What error values should I return so that they do not clash with the existing ones. Or am I doing the whole thing assbackwards?
edit: I am sorry if I was not clear with the question. I am not talking about enum etc (they are the mechanism for defining error codes). I was talking of the range of values they could take without clashing with the standard ones.
What I didn't know was that the program can only return 8 bit statuses. So it seems like #r is correct - that is a bit too small to accomodate maybe even all the standard ones, let alone my custom errors. so 1/0 it is :)
The width of the return code is usually pretty small, for example limited to 8 bits, so it's hard to store a lot of information in it. Really I wouldn't bother with exit codes besides 0/1 (success/failure) unless your program is intended for use in shell scripting, in which case you probably just need to figure out the error cases a potential shell script might need to check for and distinguish them (for example, "no match" versus "resource exhausted while searching").
What error values should I return so that they do not clash with the existing ones. Or am I doing the whole thing assbackwards?
Keep it simple. The most important test for error codes (that is also valid for plain functions) is what the caller can do about it. I have seen projects were people were introducing hundreds/thousands error code for all unique cases what in the end led to the total mess in the error handling (they were trying to give every function/SQL statement a unique exit code). And that - error handling - is precisely the party concerned with the exit codes.
My personal rule for return codes is to make sure that they are useful to the error handling. To exemplify, for a batch program I might have peeked the status codes like that:
0 - O.K.,
1 - internal but probably recoverable error (e.g. memory allocation error, kill other batches and try to restart),
2 - fatal error in config (restart will not help),
3 - fatal error in input data (replace input, try again),
4 - output got disk full error (clean /tmp, try again).
That is only an example to highlight that the error codes should be thought about from POV of the caller, not callee. If for example, full/partial automation isn't a target and users have to analyze log files anyway, then returning 0 or 1 would also suffice.
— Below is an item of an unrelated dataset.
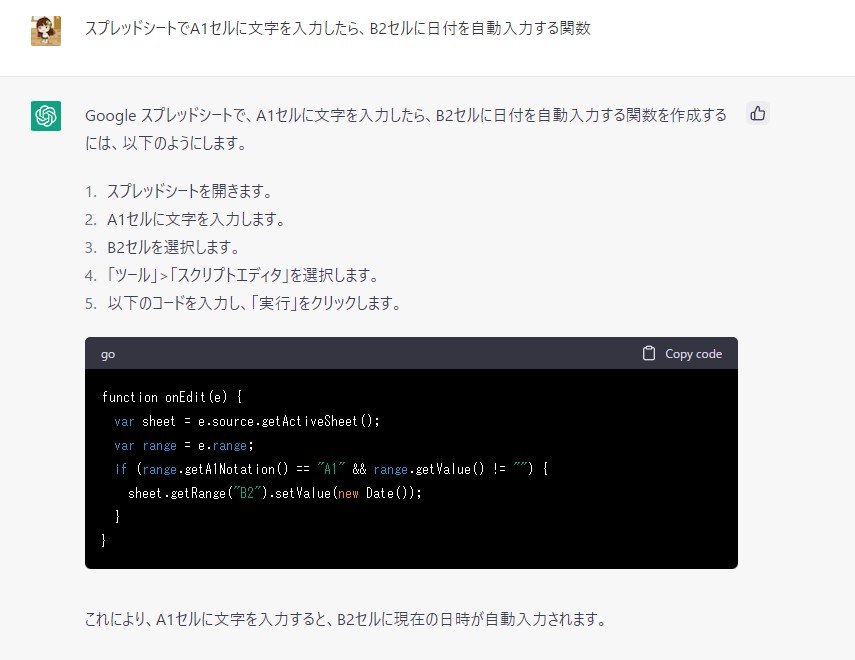The image size is (855, 660).
Task: Click the "var range = e.range" code line
Action: pos(184,445)
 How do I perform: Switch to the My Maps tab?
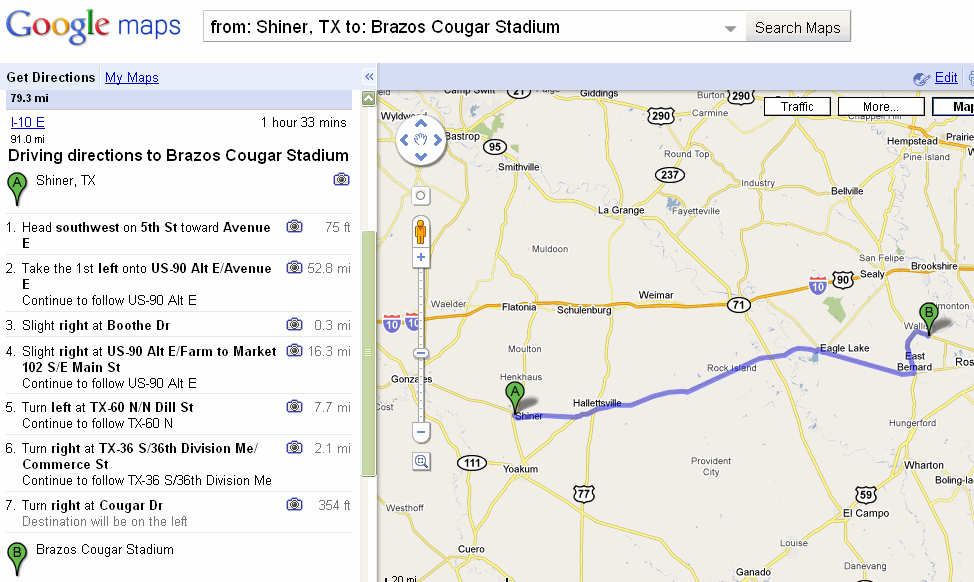132,78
Have you considered using enum to define error codes?
Anyway, here is an interesting discussion about it.
There are few ways to do it.
1) Enums - This can be done in the following way. There is flexibility to add different error codes as and when you need and put them in a group. Say errors related to user authentication, file access, API errors etc.
enum
{
ERROR_GROUP_1 =100,// This gives 99 error codes for a particular group, can be initialised to negative value too.
GROUP1_1,
.
.
ERROR_GROUP_2 = 200
GROUP2_2,
.
.
and so on
};
2) Use pre-processor directives
#define ERROR_CODE_START 00000000L
#define ERROR_CODE_1 (ERROR_CODE_START + 1)
3) Negative return values as int but this will be lot of pain as the reference should be well documented for the values.
4) You can create a structure like GError. Pass a reference to this structure in every API and fill this. If its not NULL then the caller can check the error code and string which will be set in the API.
On a Posix compliant system, there is absolutely no point in returning any number outside the range 0 to 255. This is because the wait() system call only lets you have the bottom eight bits of the return value of your program (or possibly 16 bits).
In practice, you probably just want a handful of codes, maybe just 0 and 1. Further information can be communicated via stderr in a more useful (to a human) text format.